Qual è dunque il passo successivo da compiere o su cui dobbiamo chiedere che i responsabili politici riflettano e intervengano? Qualcuno ci fa notare che gli studenti più disagiati rimangono tali anche nella scuola in presenza, che forse alcuni studenti con problemi di salute hanno potuto seguire le lezioni proprio perché sono rimasti a casa o altri hanno potuto ascoltare lezioni da insegnanti madrelingua che comunicavano direttamente dai propri paesi. D’accordo, ma non sono problemi su cui occorrerebbe fare una riflessione ampia e per i quali cominciare a trovare soluzioni autentiche? Se i più poveri non raggiungono il successo cui hanno diritto né in presenza né a distanza, la risposta è la lezione telematica? Se le persone con disabilità e problemi di salute trovano una soluzione solo nell’isolamento della propria casa, possiamo considerarla una soluzione felice? Se l’insegnamento delle lingue straniere è carente, pensiamo di non dover porre rimedio in modo più incisivo?

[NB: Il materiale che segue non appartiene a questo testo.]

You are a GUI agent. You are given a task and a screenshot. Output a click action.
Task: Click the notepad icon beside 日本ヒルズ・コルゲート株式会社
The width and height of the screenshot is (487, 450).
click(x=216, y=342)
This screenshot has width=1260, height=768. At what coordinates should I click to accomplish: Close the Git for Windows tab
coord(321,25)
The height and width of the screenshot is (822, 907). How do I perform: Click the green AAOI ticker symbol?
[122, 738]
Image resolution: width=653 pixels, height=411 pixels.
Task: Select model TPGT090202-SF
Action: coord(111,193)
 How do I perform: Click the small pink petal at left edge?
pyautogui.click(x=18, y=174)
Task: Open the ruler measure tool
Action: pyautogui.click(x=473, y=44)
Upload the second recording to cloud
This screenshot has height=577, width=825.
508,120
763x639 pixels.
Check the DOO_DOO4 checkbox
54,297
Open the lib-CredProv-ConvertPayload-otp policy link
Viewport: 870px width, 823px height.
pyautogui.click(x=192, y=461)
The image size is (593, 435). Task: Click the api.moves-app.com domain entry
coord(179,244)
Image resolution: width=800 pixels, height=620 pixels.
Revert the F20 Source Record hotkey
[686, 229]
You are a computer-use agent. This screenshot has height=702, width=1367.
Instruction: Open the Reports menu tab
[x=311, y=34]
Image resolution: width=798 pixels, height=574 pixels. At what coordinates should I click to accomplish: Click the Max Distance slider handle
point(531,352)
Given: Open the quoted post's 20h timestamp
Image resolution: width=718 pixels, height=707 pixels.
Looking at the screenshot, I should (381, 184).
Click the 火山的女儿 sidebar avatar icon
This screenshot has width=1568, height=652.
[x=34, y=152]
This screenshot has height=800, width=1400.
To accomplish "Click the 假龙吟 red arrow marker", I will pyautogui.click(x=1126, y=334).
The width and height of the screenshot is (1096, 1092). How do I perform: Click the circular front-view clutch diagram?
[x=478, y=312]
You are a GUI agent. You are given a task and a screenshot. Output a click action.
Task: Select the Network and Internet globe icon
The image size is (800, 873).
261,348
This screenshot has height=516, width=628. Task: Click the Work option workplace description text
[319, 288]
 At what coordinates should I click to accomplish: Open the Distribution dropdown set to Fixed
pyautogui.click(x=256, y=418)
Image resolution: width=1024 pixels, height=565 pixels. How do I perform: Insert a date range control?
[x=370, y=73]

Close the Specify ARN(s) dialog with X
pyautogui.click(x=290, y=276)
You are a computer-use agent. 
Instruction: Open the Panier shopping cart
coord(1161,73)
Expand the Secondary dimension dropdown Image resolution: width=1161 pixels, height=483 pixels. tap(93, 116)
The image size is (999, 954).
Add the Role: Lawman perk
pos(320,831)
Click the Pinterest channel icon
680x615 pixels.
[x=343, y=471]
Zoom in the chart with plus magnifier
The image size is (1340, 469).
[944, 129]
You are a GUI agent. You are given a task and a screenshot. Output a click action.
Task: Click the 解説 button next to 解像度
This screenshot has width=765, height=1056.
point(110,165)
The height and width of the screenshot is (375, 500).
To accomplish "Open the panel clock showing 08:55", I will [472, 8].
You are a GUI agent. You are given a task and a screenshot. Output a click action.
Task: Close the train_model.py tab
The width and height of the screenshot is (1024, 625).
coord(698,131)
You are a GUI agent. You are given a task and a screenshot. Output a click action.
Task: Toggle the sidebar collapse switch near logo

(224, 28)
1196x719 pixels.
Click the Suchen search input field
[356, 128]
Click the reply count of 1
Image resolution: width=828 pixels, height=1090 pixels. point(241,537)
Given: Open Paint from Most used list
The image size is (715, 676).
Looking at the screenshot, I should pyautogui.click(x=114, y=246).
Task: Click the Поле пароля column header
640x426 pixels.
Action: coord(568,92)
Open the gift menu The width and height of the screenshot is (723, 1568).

Il dibattito più ampio, che si sta svolgendo in questi giorni con riferimento a vari settori della vita sociale organizzata, rivela anche che forze gigantesche sono interessate a indirizzare il corso degli eventi a loro profitto. Rendiamoci pienamente conto di questo e contribuiamo in ogni campo a cercare le mediazioni utili per migliorare la vita di tutti. Di tutti.